A: This sounds like an infection known as Tech Support Spyware, which in itself is a type of “ransomware.” This is a malicious item that’s been designed to block access to the internet or part of your system (such as general Windows functionality, email, internet, etc.) until you pay it a specific sum of money. Often it takes on the persona of a larger entity, like Microsoft, as a means of adding validity to its claim, though as you’ve correctly pointed out it’s not really Microsoft behind this (they would never contact you in this manner — ever!) and paying the amount requested will do nothing more than provide the culprits with your credit card information. Scams like these can be sophisticated in setup, especially since the virus only seems to appear when you are working with your email program. Because of this, there’s a good chance the virus was transmitted to you via your email account, most likely as an attachment that you thought was safe to click on but really wasn’t.

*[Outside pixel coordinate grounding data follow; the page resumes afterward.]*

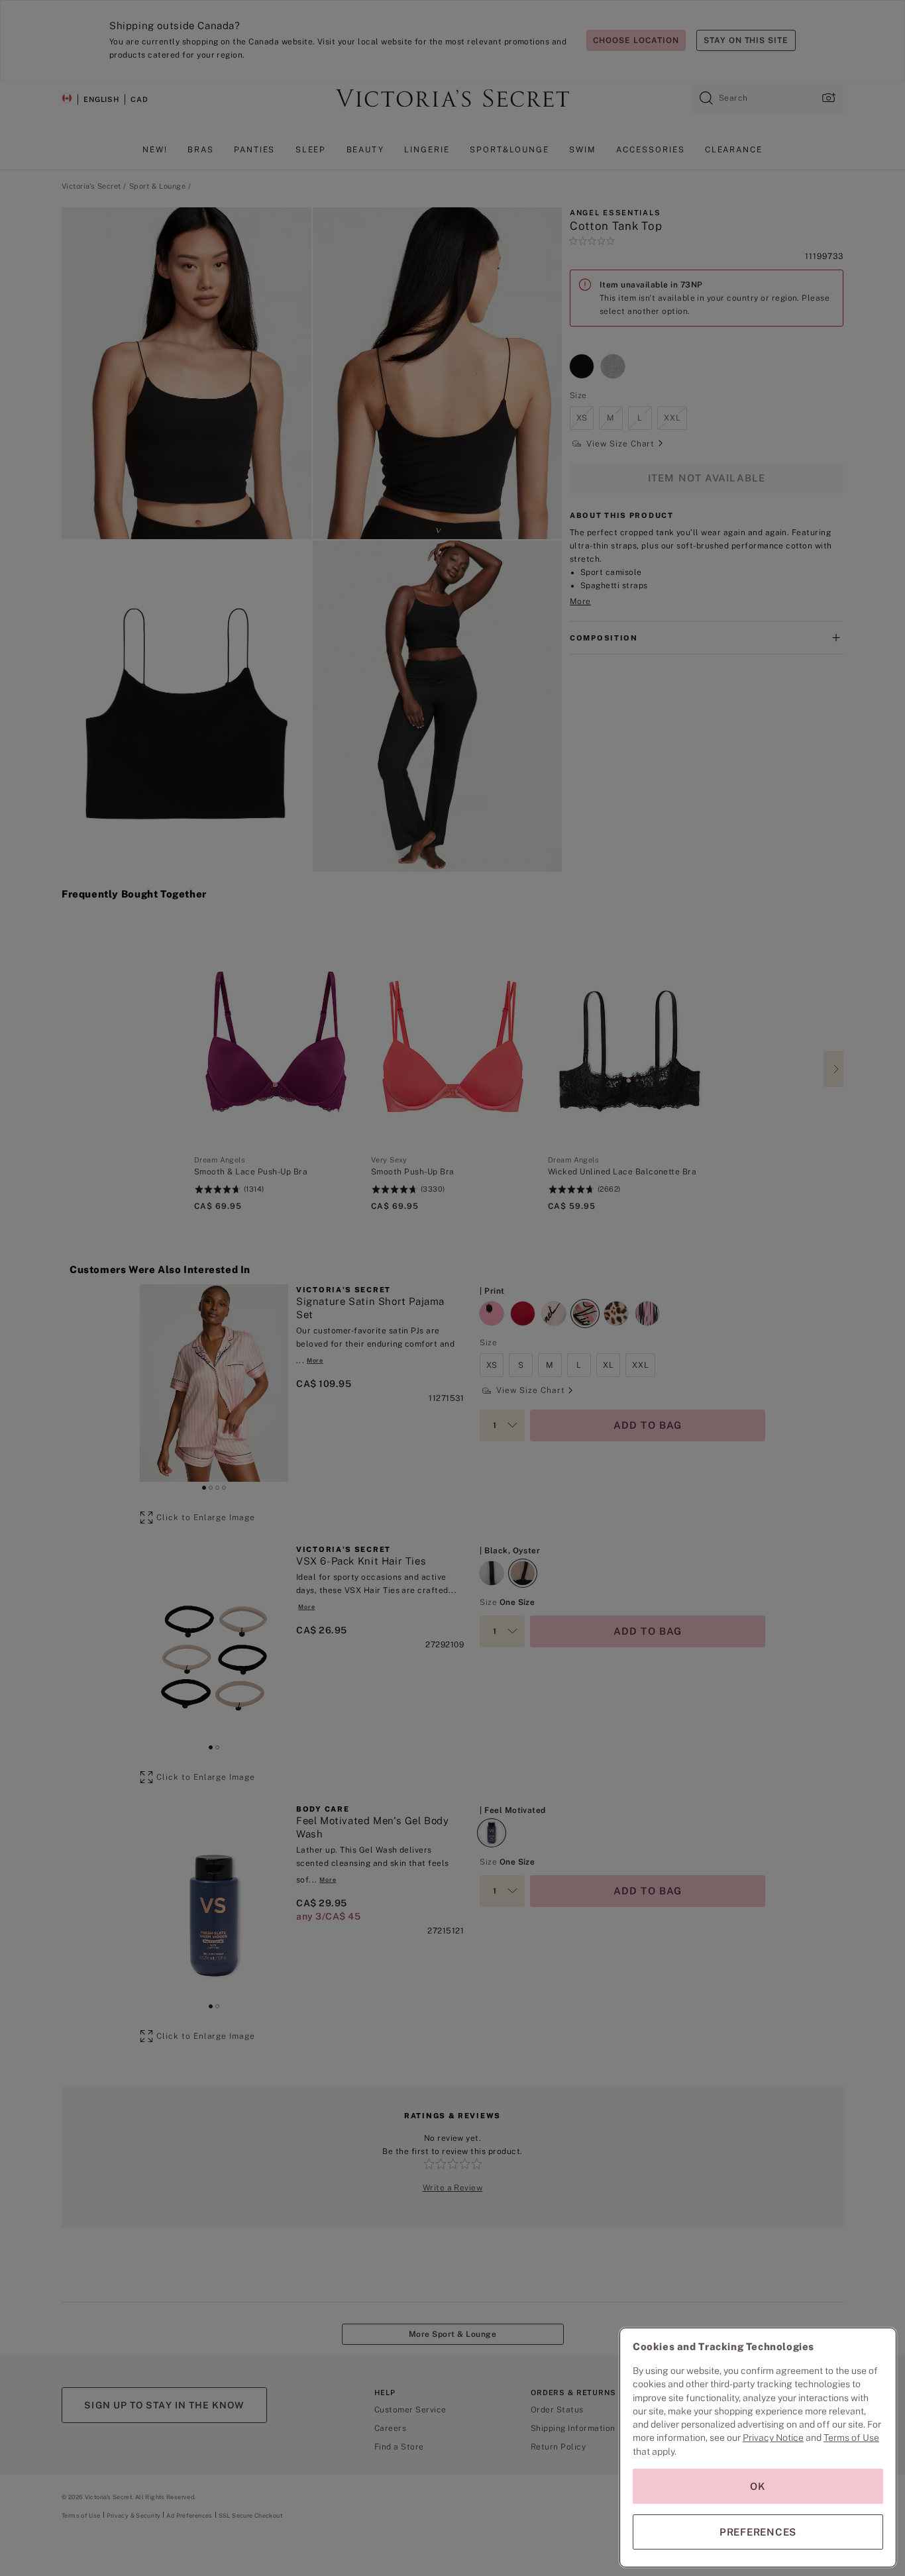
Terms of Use (851, 2437)
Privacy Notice (773, 2437)
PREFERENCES (757, 2532)
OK (758, 2486)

Fixing this type of infection can be complicated, especially if the virus has been on your system for a few weeks and has had a chance to inflict some damage to the machine. Basic instructions for removing it can be found at this website: https://malwaretips.com/blogs/remove-tech-support-scam-popups/.  But full repair and recovery cannot be guaranteed with these steps, since it’s impossible to know how much damage the virus has already caused to this point.

With that being said, if you feel the process listed at the website above is beyond your comfort level or know-how, or if the steps outlined below do not solve the problem, please take the computer to a local technician for additional help.